Cette évaluation intervient alors que les relations commerciales entre Bruxelles et Pékin continuent de se tendre. Fin juin, le commissaire européen au Commerce, Maros Sefcovic, recevait à Bruxelles son homologue chinois Wang Wentao afin de tenter d’éviter une escalade commerciale. À l’issue de la rencontre, le responsable européen avait estimé que « le statu quo n’est pas une option », appelant l’Union européenne à « défendre sa base industrielle et se battre pour des règles du jeu équitables au niveau mondial ».

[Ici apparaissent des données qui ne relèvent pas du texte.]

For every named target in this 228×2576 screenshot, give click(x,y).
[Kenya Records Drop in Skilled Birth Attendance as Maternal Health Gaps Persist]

L’inquiétude de Bruxelles s’appuie sur un déséquilibre commercial devenu massif. Le déficit de l’Union européenne vis-à-vis de la Chine dépasse désormais un milliard d’euros par jour. En dix ans, il a été multiplié par cinq en volume et plus que doublé en valeur. L’Union européenne attribue largement cette dégradation aux importantes aides publiques accordées par Pékin à son industrie, accusant ces subventions de fragiliser des secteurs entiers, de l’automobile à la sidérurgie, en passant par la chimie.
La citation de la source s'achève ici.